I'm trying to use/understand Google request token mechanism. I intend to use it for an application I've start to develop to access Orkut data using OpenSocial API.

I read this document that explains the steps to obtain a token for an installed application. This document tells you to use the OAuthGetRequestToken method from Google OAuth API to acquire a request token . Accessing the manual of this function (available here). But the parameter oauth_consumer_key, which is required, asks for the "Domain identifying the third-party web application", but I don,t have a domain, it is an installed application.

So my question is, what should I put in this parameter in that case?

I'm using oauth_playground to run my tests.

Thx

+1  A: 

From what i have read in the documentation, the following instruction on getting a request token implies that you simply pass 'anonymous' as the consumer key...

"1.The installed application contacts the Google Authorization service, asking for a request token for one or more Google service. The request is signed using the "anonymous" consumer key/secret." (OAuthForInstalledApps)

Grace
Yes I already read about it and tried to test it using oauth playground (http://googlecodesamples.com/oauth_playground/). It does work with scopes like Open Social but doesn't with Orkut that I'm trying to use. But thanks anyway
Andres
A: 

The trick is to create a hybrid auth process. You register a web app at a domain you own, authorize users for a web app via the OAuth for Web Apps process, then implement a mechanism by which their installed app can pick up that authorization from the web app.

My thinking on this would be that the installed app would send your site a request for a keypair. It would receive an initiate key and an authorize key, both of which you'd store in a database at the web site for one time use.

The app would then use whatever mechanism to launch an external browser, pointing it to yourdomain.com/authorizestart.php?initiate=[initiate code]. The site stores the code in a session variable, then sends the user off to Google to authenticate. When authentication is successful and Google sends the user back with the next token, you store it in the database entry related to the initiate key.
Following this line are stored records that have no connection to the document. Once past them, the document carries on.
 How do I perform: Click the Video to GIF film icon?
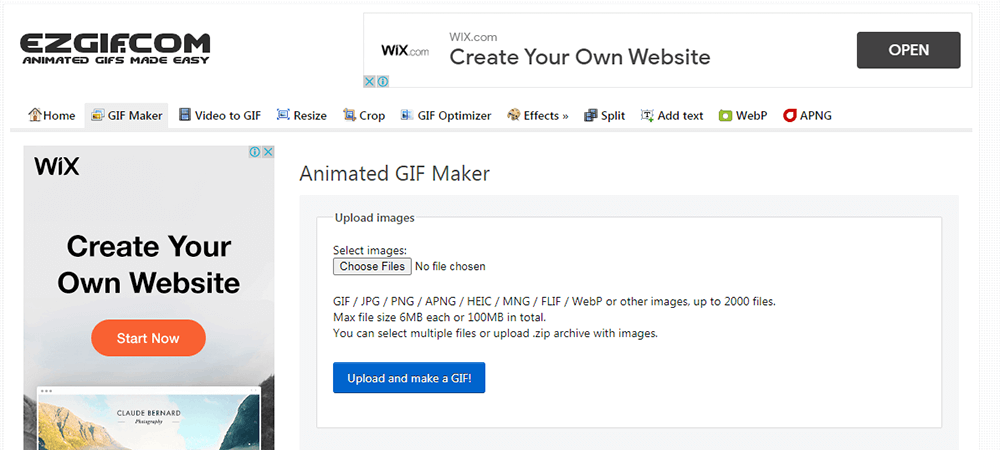(185, 115)
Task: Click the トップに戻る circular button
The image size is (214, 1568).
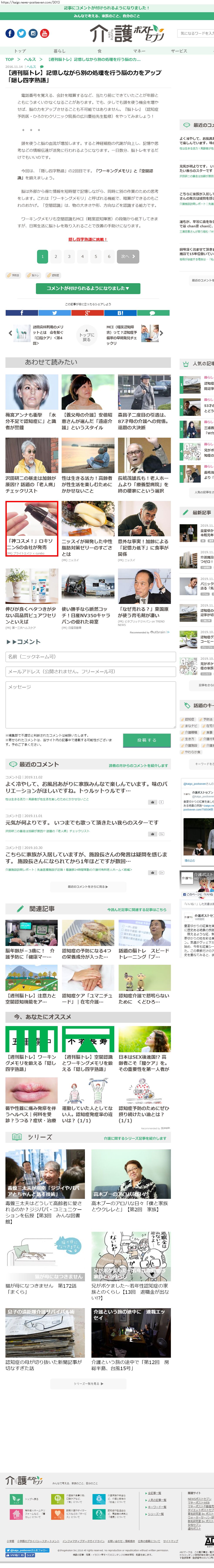Action: pyautogui.click(x=86, y=334)
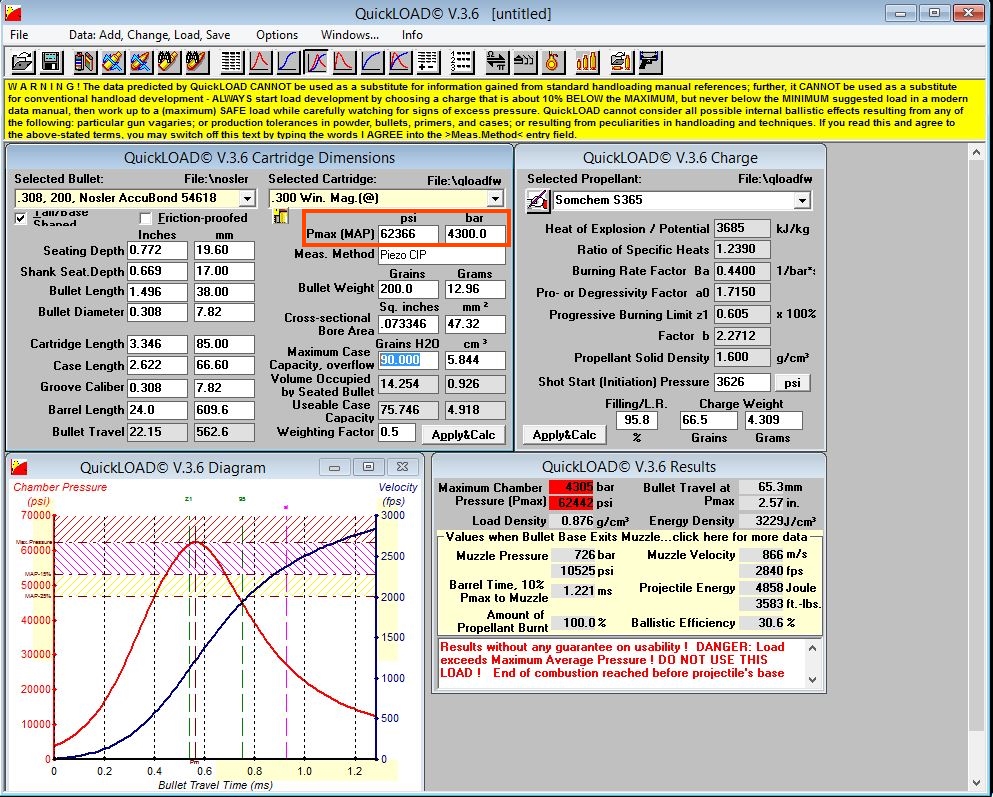
Task: Toggle the psi unit button for Shot Start Pressure
Action: point(792,382)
The user closes the browser, clicks a "done" button in your app, and the app then sends a request to yourdomain.com/tokenretrieve.php?authorize=[authorize key]

Your site looks up the Google token and transmits it back, the app completes the Oauth process.

The issue with this is that you have to share the "consumer secret" you created in the registration process with the app. Someone could decompile it or try to capture its output and discover your secret key which is part of the method for encrypting responses from the Google servers. That said, how is that worse than using "anonymous" as your consumer secret?